A chemical scare had staff clear the pool of 32 swimmers on Monday, with one swimmer taken to Palmerston North Hospital in what was initially described by emergency services as a serious condition.
The man, in his 40s, was discharged from hospital and was now at home in Levin.
Horowhenua District Council community facility and events manager Brent Harvey was playing golf in Kāpiti when he received a call on his mobile about the emergency.
Harvey immediately drove to Levin to be onsite. He said he had spoken to the wife of the man who was hospitalised and was assured he was home and recovering.
He said it was important to make clear to the public that both incidents were unrelated and had now been addressed and the pool was now safe for regular use.
Harvey said council and pool staff would now hold a series of meetings to address any issues and to ensure all measures were put in place to prevent any similar emergencies.
Earlier in the month the pool was cleared of 13 swimmers when a faulty sensor in the plant room caused an alarm activation that resulted in a full scale evacuation and emergency call-out.
The most recent evacuation on Monday occurred near a new hydrotherapy pool where one of two pumps had failed, which meant chlorine and a sodium bicarbonate were added to stagnant water and allowed to mix.
Immediately the problem was evident and the pool was cleared and closed. It was understood the offending pump, one of two near the hydrotherapy pool, had since been fixed.

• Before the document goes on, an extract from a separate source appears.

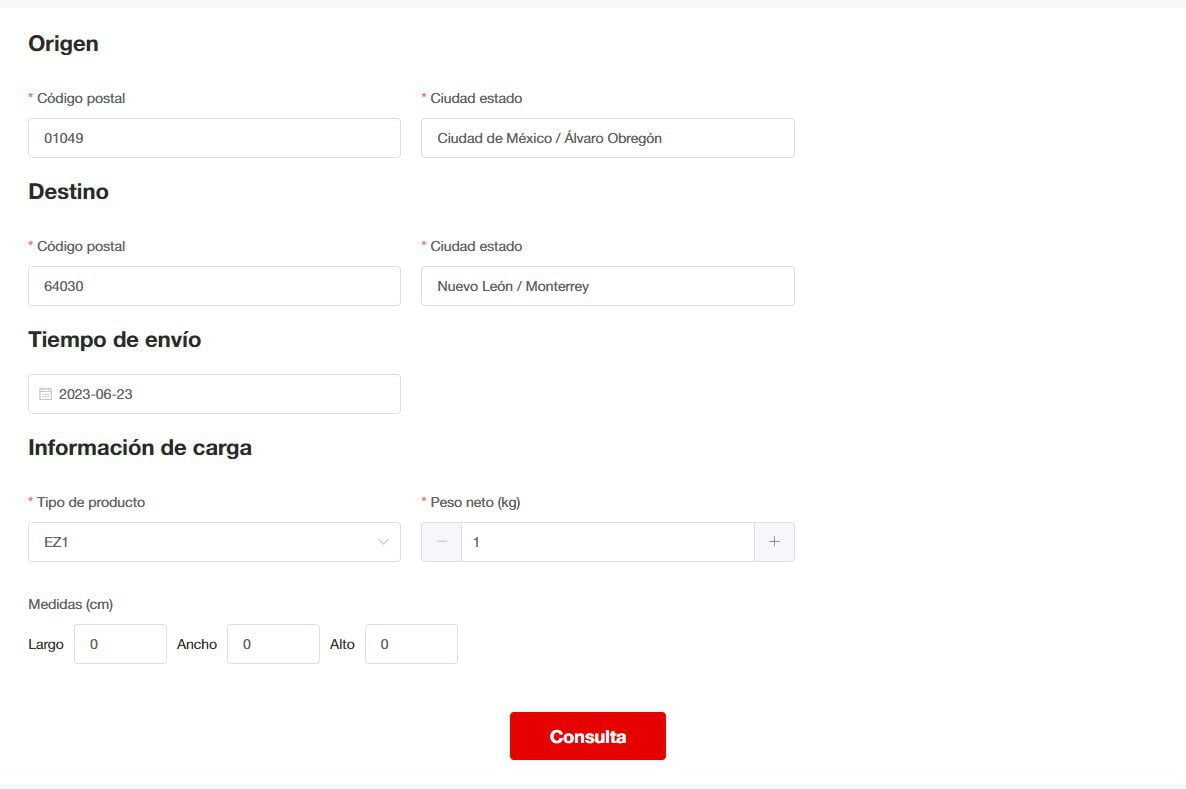Viewport: 1186px width, 789px height.
Task: Focus the Peso neto weight value input
Action: (607, 542)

Horowhenua District Council Group Manager Customer & Regulatory Services Ian McLachlan said pool staff were to be commended in both instances for their adoption of safety procedures.
"Staff evacuated the facility as soon as they were aware of the issue," he said.
Both incidents drew a heavy presence a fire and emergency services, including the HAZMAT (Hazardous Substances and New Organism Unit) from Palmerston North.
Homes nearby were told to keep their windows shut. Firefighters washed in special spray booths set up to remove the risk of any contamination residue.
An evacuation centre was set up at the Levin Fire Station 100m east of the pool centre where people were checked by medical staff before going home.
It was business as usual now though, with the popular pool open again the next day.